[Supplied material]

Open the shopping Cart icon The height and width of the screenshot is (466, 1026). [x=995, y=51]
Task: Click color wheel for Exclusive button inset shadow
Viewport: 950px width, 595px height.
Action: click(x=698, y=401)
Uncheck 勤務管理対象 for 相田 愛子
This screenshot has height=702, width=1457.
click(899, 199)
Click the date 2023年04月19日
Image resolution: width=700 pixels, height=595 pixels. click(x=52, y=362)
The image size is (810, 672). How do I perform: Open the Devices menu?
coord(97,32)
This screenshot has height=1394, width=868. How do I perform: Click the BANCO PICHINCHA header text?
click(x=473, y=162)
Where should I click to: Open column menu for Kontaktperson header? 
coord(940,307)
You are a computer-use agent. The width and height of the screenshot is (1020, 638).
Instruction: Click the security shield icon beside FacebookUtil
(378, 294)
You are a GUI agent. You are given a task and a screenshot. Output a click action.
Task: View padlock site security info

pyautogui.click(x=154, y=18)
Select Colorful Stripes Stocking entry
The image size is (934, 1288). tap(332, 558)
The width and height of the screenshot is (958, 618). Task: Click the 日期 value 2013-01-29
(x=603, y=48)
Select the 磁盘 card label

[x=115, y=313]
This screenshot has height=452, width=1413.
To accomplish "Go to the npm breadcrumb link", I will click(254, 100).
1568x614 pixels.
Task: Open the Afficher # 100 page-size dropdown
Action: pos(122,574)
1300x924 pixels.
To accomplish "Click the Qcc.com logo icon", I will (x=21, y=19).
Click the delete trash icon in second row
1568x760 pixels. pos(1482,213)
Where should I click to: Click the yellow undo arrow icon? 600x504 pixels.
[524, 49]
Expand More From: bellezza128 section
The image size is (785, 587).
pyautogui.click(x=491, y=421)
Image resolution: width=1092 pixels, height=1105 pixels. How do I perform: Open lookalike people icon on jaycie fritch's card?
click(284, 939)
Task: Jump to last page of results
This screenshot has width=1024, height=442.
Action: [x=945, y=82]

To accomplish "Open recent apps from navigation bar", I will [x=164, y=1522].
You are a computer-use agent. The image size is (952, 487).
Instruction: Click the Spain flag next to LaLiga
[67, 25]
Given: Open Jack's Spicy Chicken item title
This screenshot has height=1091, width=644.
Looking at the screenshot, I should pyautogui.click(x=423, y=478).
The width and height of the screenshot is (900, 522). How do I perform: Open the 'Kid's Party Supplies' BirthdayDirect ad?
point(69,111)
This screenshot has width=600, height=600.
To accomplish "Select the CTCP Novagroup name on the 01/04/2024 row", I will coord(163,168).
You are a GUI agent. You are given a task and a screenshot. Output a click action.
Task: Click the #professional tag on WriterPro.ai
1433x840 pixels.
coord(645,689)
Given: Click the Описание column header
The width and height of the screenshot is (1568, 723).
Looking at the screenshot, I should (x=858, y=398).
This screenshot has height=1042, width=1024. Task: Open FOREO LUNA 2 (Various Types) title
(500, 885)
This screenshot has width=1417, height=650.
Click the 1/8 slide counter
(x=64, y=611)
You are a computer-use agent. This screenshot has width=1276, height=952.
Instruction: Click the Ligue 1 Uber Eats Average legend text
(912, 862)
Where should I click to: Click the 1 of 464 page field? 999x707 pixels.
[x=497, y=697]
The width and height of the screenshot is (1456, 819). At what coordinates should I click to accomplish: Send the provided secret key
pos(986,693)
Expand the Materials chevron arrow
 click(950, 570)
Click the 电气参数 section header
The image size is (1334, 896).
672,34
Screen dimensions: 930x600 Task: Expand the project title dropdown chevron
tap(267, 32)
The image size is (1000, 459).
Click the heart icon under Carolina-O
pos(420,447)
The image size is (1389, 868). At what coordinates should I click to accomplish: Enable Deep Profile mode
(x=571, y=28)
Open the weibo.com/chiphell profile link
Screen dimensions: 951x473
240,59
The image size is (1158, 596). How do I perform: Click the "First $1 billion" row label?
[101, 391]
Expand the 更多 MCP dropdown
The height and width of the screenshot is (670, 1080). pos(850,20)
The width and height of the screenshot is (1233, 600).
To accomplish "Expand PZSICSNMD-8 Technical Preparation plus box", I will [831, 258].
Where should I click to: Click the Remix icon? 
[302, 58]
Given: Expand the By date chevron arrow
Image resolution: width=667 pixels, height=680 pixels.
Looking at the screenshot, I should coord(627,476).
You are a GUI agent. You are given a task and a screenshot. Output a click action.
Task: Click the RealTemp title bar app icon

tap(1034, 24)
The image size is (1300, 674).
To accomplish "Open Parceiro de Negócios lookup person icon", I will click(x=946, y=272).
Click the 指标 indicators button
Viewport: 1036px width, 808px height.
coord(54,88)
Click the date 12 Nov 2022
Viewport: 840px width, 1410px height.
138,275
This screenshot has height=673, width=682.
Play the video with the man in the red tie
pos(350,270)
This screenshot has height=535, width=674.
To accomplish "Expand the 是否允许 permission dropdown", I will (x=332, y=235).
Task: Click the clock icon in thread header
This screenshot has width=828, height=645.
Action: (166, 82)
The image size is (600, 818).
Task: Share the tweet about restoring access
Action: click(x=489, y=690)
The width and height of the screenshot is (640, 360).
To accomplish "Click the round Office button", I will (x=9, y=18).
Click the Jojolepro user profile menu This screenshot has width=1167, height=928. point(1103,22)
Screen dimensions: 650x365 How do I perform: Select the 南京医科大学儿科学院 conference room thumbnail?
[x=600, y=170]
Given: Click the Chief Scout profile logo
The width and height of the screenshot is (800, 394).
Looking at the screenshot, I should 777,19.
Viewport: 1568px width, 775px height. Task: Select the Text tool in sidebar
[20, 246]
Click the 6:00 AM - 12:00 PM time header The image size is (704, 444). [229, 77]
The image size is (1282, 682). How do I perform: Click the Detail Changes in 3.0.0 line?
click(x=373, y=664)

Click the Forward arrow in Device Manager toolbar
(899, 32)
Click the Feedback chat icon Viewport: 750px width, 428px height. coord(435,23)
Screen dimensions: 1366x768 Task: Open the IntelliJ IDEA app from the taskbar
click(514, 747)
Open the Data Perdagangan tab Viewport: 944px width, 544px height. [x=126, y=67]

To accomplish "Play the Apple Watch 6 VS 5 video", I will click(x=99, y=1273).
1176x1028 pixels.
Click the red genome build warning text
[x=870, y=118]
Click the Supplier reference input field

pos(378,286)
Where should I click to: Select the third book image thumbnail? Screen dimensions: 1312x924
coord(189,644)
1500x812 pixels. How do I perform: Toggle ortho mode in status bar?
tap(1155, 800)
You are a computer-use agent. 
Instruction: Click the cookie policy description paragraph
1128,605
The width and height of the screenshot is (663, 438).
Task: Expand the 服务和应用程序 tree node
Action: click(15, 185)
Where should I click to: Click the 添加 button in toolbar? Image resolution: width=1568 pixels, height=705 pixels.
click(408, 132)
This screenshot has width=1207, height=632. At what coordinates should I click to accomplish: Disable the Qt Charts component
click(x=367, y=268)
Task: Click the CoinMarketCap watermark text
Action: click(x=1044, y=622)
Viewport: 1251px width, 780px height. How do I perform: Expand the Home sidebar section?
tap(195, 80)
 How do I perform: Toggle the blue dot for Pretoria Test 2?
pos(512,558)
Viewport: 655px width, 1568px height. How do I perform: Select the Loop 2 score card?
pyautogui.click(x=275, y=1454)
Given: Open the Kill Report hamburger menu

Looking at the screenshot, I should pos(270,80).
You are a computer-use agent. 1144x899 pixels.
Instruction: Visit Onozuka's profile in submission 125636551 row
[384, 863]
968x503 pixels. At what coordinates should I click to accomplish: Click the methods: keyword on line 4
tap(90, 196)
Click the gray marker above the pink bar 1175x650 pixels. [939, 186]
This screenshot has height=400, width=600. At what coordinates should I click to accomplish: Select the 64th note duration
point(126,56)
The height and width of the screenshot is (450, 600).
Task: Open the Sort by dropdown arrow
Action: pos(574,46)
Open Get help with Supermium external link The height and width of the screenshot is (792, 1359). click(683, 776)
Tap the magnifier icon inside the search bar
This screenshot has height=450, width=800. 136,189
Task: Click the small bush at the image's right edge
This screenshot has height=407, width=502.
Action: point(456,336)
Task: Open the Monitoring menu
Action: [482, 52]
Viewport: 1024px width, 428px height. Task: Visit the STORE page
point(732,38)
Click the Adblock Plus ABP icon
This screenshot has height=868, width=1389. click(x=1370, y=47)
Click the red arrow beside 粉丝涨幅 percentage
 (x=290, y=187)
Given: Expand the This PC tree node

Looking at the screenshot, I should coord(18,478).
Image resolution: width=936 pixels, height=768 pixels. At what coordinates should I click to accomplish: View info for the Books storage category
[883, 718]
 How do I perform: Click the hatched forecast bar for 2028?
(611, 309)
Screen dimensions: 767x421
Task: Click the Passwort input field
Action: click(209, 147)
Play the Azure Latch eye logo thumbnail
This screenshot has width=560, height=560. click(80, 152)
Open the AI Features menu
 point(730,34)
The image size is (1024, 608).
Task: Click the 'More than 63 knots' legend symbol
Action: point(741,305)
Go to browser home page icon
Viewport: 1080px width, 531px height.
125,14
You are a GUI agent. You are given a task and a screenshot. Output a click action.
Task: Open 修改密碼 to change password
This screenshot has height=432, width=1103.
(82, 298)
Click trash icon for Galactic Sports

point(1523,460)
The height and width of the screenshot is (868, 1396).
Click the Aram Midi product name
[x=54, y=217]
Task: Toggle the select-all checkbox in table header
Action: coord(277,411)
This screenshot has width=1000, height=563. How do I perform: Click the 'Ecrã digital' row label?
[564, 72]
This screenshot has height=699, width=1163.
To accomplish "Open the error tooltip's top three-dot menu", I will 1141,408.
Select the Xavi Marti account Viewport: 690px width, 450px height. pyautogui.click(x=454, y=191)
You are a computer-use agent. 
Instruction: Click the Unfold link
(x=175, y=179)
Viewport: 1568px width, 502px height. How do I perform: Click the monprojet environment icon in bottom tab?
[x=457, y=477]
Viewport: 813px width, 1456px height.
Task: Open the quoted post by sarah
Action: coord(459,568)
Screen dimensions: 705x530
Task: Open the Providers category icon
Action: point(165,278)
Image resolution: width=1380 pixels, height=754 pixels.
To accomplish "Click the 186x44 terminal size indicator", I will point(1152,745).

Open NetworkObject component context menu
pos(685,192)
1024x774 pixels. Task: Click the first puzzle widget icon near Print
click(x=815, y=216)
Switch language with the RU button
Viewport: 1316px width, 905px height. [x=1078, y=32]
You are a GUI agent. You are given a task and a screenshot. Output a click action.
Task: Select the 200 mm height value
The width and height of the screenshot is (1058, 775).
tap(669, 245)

[/Supplied material]

*Activity:*
Go through the listing above and return every line where the word "computer" occurs.

*Your response:*
You are a computer-use agent. The width and height of the screenshot is (1020, 638).
You are a computer-use agent. The image size is (952, 487).
You are a computer-use agent. This screenshot has width=1276, height=952.
You are a computer-use agent. 
You are a computer-use agent. 1144x899 pixels.
You are a computer-use agent. 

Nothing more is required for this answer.